The CRC there was a temporary arrangement following a fire in the fighter control bunker at RAF Neatishead near Norwich six months earlier – a bad business which had caused unfortunate repercussions across the RAF’s air defence world. The station fire team at Neatishead had done their best to contain the blaze but when it became evident that they were struggling, civilian back-up was summonsed. In the bunker’s labyrinthine, smoke-filled corridors some of the civilian firemen became disorientated. Despite desperate efforts to locate and save them, when the men’s breathing apparatus eventually ran out of oxygen, three of the civilian firefighters succumbed, the tragedy of their deaths made even more poignant with the realisation that the fire had been started deliberately by a disgruntled airman. The fire itself continued to burn for nine days before it was fully extinguished. Later in the year, the airman responsible was sentenced to seven years in prison for starting the fire and causing the deaths. A major rebuild of the bunker complex at Neatishead would take eight years to complete until, in 1974, the CRC there was reopened.

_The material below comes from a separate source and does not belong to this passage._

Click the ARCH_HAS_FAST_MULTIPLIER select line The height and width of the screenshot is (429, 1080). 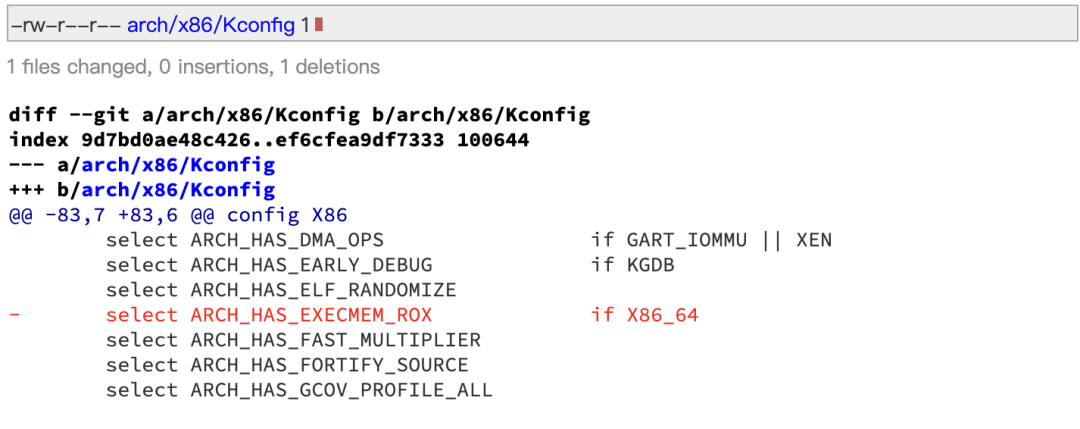click(x=293, y=340)
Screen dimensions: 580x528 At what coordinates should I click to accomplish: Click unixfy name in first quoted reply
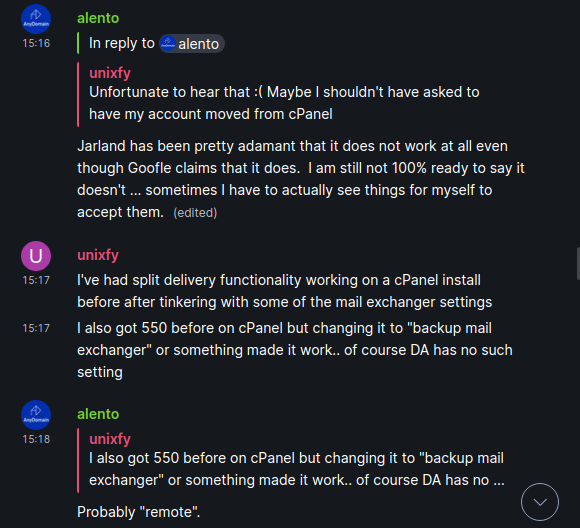point(110,73)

Just now, though, while I sat in my Lightning F3 to wait patiently along with the other pilots, there was time to observe the local Suffolk countryside with its fields and hedges and trees that stretched beyond the airfield boundary towards the famous Constable country which I’d overflown in yesterday’s Chipmunk flights. It was tempting to imagine what Constable might have made of a military airfield. Evidently he was not satisfied with painting scenery alone, for Constable liked, apparently, to include the human touch in his paintings with busy farmworkers, children near farmhouses and people outside cottages. Perhaps, I speculated, he’d have relished the opportunity to paint pilots and ground crews and their shiny Lightnings lined up in front of a cavernous hangar with, in the background, equipment and aircraft components scattered across oil-spattered, roughened floors. And he’d have captured, no doubt, the facial expressions of the ground crews who now stood looking really rather bored as everyone waited for action.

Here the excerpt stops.